* Extrait du texte *
§

Port de pêche d'Agadir dans les années 50

 


Pêche autochtone

  Flotille de pêche

 Pêcheurs et mareyeurs

 Armateurs

 Un souvenir de Lahsen Roussafi

 

 

Les souvenirs que l'armateur Jean Le Rouzic a bien voulu nous confier nous permettent d'introduire ce chapitre sur le port de pêche d'Agadir dans les années 50-60.


 
Jusqu'à la fin de la guerre 39-44, le port de pêche restait réduit à une darse abritée par un embryon de jetée Nord-Sud où se réfugiaient de nombreux petits bateaux de pêche.
Le tonnage de poisson ramené à Agadir par comparaison avec celui du port de Safi était le suivant :

  • En 1938 : 2 168 T (Safi : 9 054 T),
  • En 1939 : 1 203 T (Safi : 15 500 T)
  • En 1940 : 677 T (Safi : 12 724 T)
     
 
 
 
La déclaration de guerre provoqua un ralentissement économique à Agadir comme partout ailleurs en raison du manque de carburant, des difficultés à entretenir et remplacer le matériel de pêche.
Mais la nécessité de ravitailler les troupes d'opération après le débarquement des alliés en 1942, permirent à Agadir de se développer rapidement. Une reprise de la pêche se produisit particulièrement à Safi mieux outillée qu'Agadir.

§

* Entrées fournies *
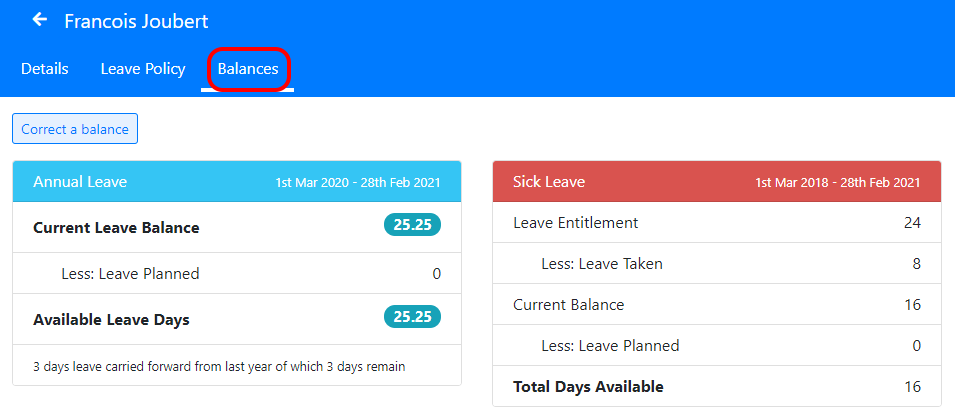The width and height of the screenshot is (955, 418).
Task: Click the Sick Leave card title
Action: pyautogui.click(x=549, y=182)
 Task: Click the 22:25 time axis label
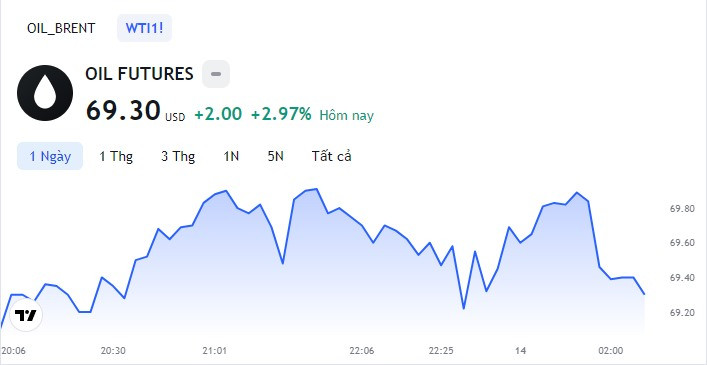coord(442,351)
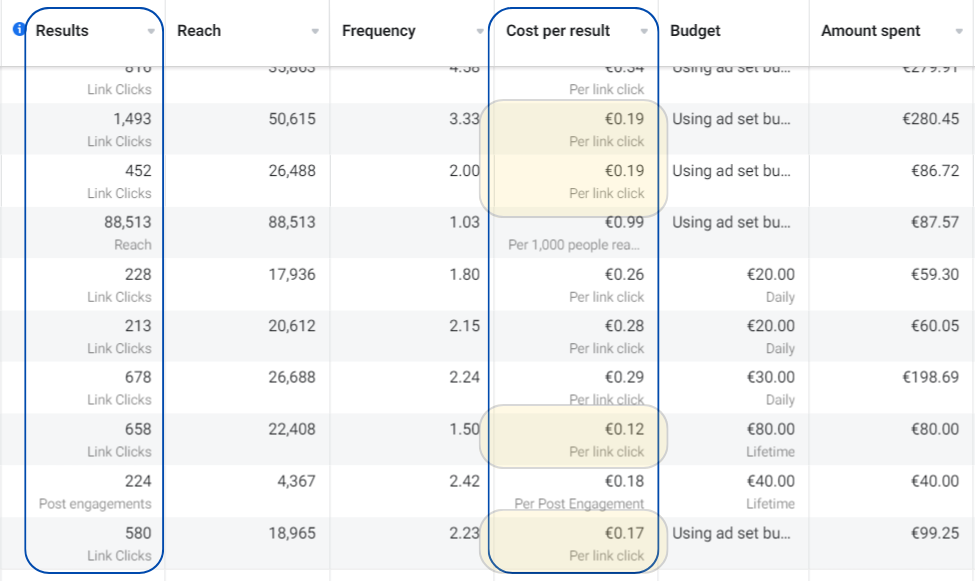Expand the Reach column dropdown arrow
Screen dimensions: 975x581
pyautogui.click(x=315, y=32)
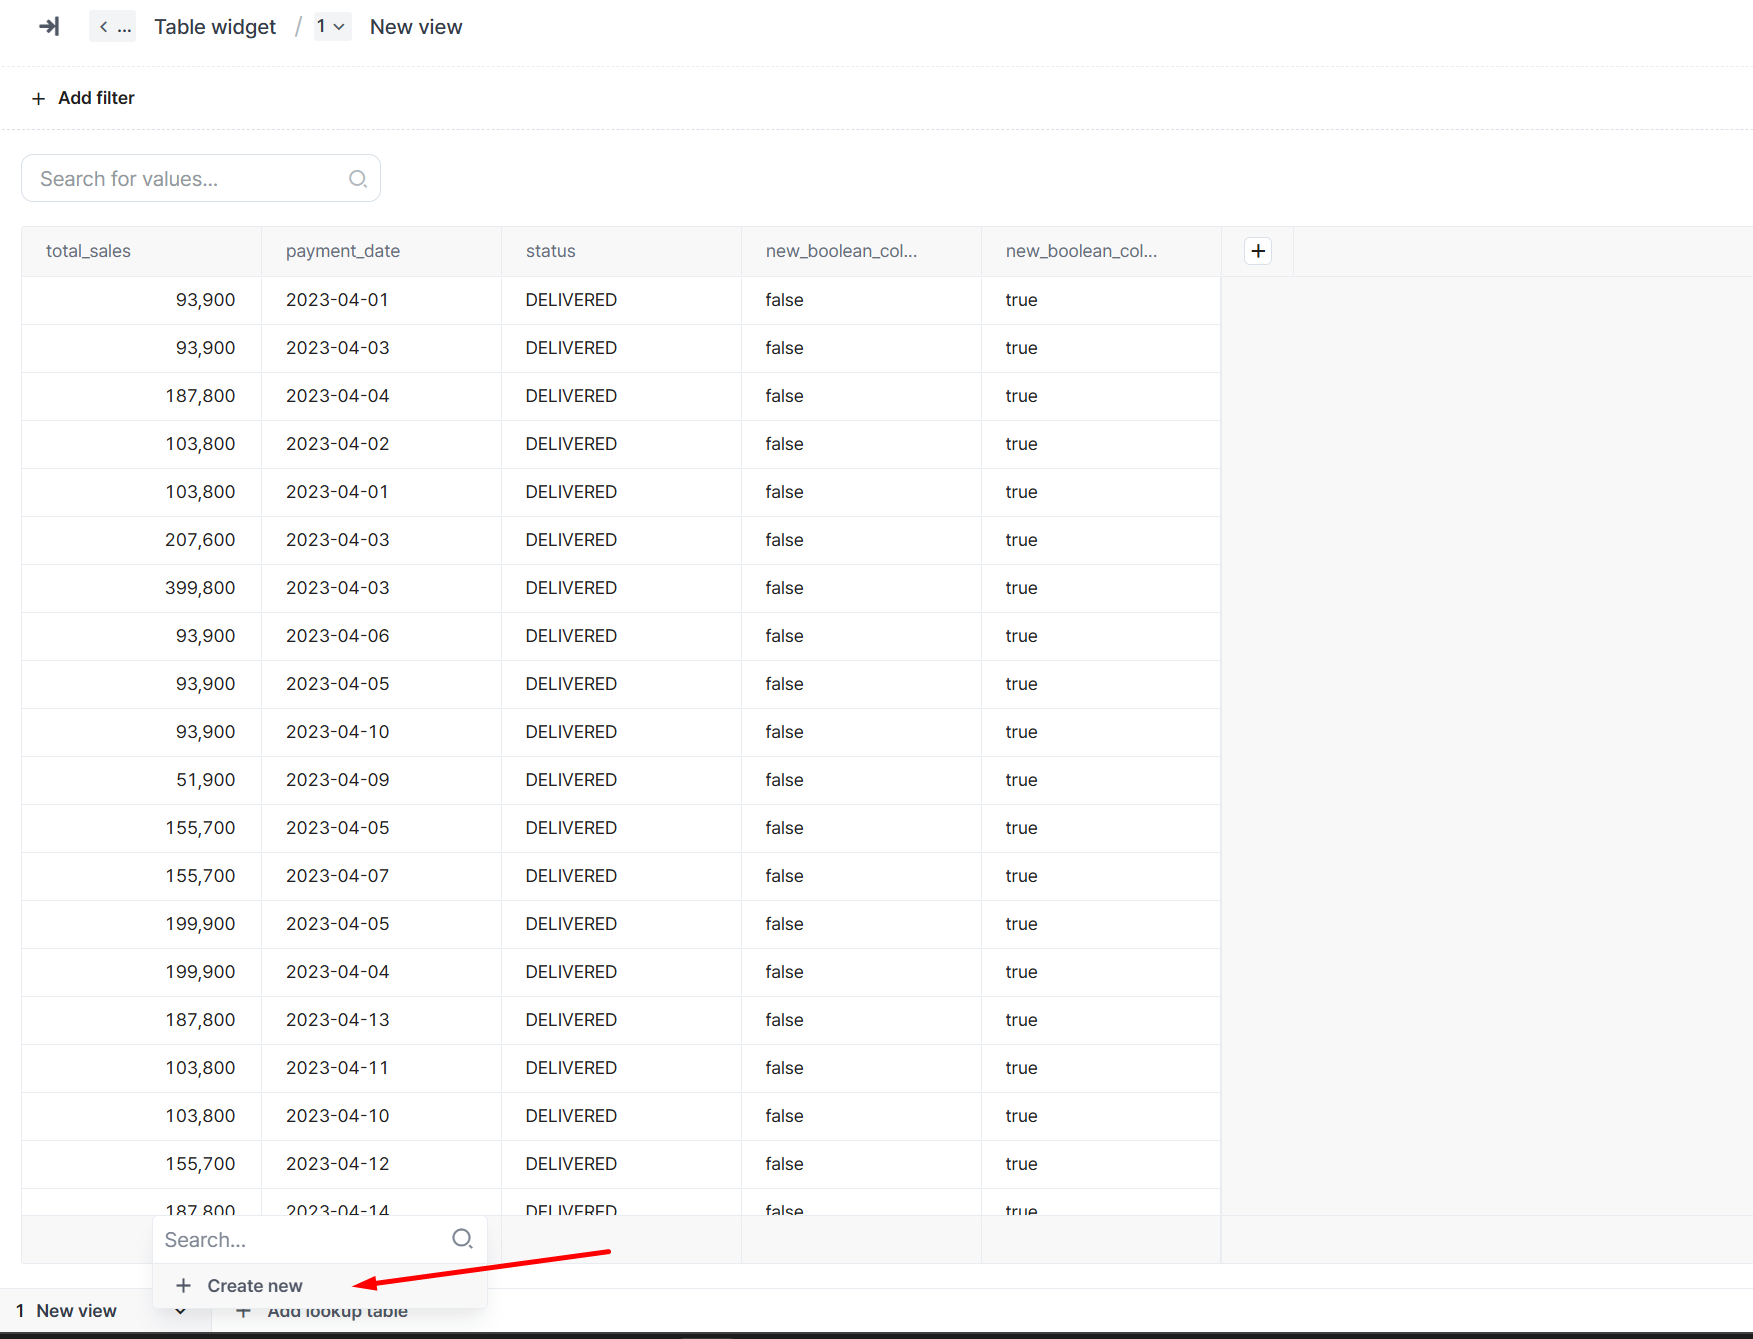Image resolution: width=1753 pixels, height=1339 pixels.
Task: Open the '1' view dropdown in breadcrumb
Action: 331,27
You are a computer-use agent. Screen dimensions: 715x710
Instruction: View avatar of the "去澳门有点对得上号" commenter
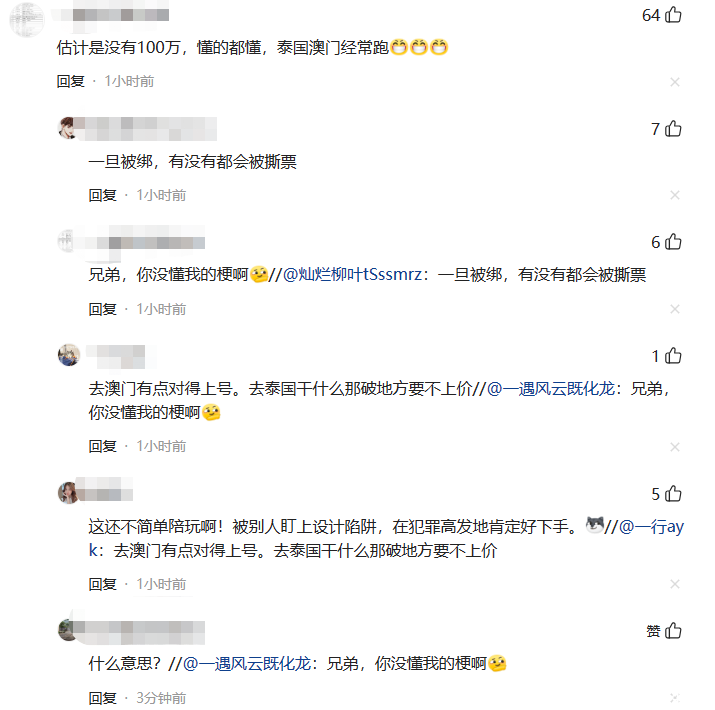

§

* Vos tâches *
a) D'après le texte sur le port d'Agadir, pourquoi la déclaration de guerre a-t-elle ralenti l'économie d'Agadir ? Répondez en une à trois phrases.
b) Selon le texte sur le port d'Agadir, quel tonnage de poisson a été ramené à Agadir en 1939 ?

* Réponses aux tâches *
a) La déclaration de guerre a ralenti l'économie d'Agadir, comme partout ailleurs, à cause du manque de carburant. S'y ajoutaient les difficultés à entretenir et à remplacer le matériel de pêche.

b) 1 203 tonnes.